- PROBLEM TO WORK ON
Write out word for word the portion of the passage below about birds being dinosaurs that begins with "Travel back in" and ends with "new, post-asteroid world.".

- TEXT PASSAGE
========================================================================

Travel back in time with us, 231.4 million years ago, to the late Triassic period, and the age of the dinosaurs.
Hey birders, what if I told you that we don’t have to cross breed frogs and DNA from fossilized mosquito stomachs to see the closest thing to living dinosaurs, but that there are dinosaurs in your backyard right now.
Not quite…
You might not realize it, but birds are more than just similar to dinosaurs, they literally ARE dinosaurs.
“But wait, dinosaurs are huge, dangerous and featherless, millions of years old, and famously extinct"
NOT TRUE!
Well not entirely true
Almost all dinosaurs definitely did go extinct 66 Million years ago, however the resilient genus Theropoda lived on to breed and evolve, adapting to the new, post-asteroid world.
Perhaps surprisingly, famous flying dinosaurs like the pterodactyl, are barely connected to birds at all, learning flight and evolving with completely separate lineages. Instead, Theropods, a genus of dinosaur that include Archaeopteryx, Velociraptor, and the mighty Trex, are the predecessors to all bird species that live on to this day.

========================================================================

Collected data:
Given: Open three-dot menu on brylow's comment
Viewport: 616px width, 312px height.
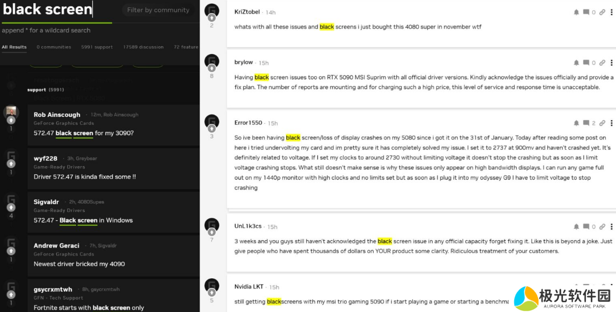Looking at the screenshot, I should coord(612,63).
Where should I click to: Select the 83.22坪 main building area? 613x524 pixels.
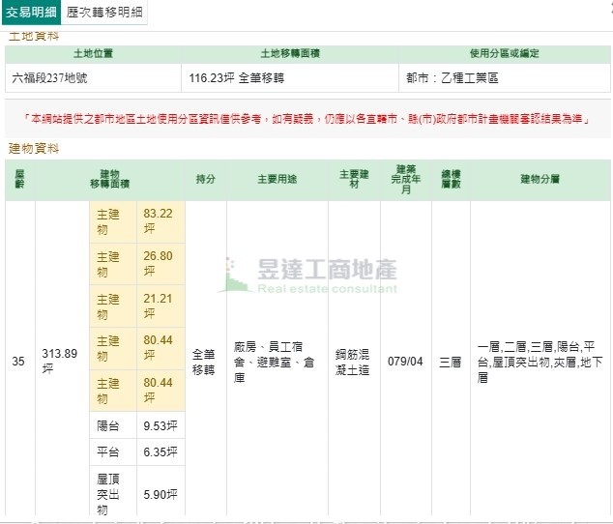click(x=159, y=221)
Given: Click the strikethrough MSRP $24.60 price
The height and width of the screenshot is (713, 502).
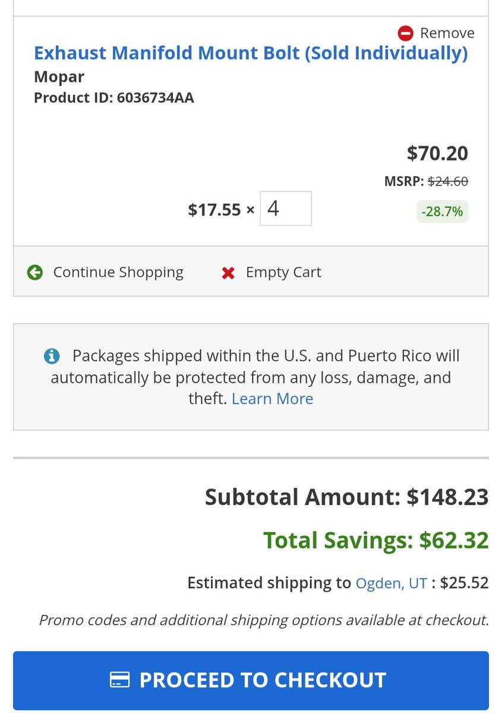Looking at the screenshot, I should point(447,181).
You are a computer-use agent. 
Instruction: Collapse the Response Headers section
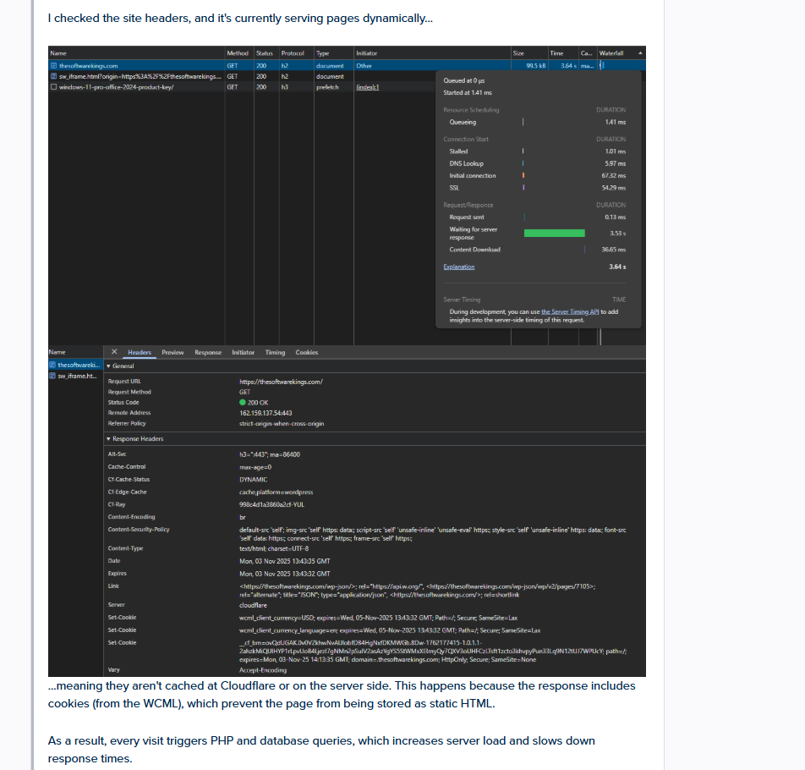108,439
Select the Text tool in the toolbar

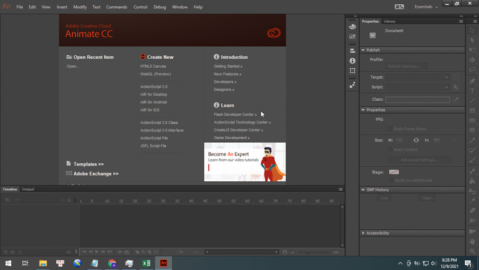tap(472, 91)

========================================================================

- REPLY TO THE EXERCISE
Travel back in time with us, 231.4 million years ago, to the late Triassic period, and the age of the dinosaurs.
Hey birders, what if I told you that we don’t have to cross breed frogs and DNA from fossilized mosquito stomachs to see the closest thing to living dinosaurs, but that there are dinosaurs in your backyard right now.
Not quite…
You might not realize it, but birds are more than just similar to dinosaurs, they literally ARE dinosaurs.
“But wait, dinosaurs are huge, dangerous and featherless, millions of years old, and famously extinct"
NOT TRUE!
Well not entirely true
Almost all dinosaurs definitely did go extinct 66 Million years ago, however the resilient genus Theropoda lived on to breed and evolve, adapting to the new, post-asteroid world.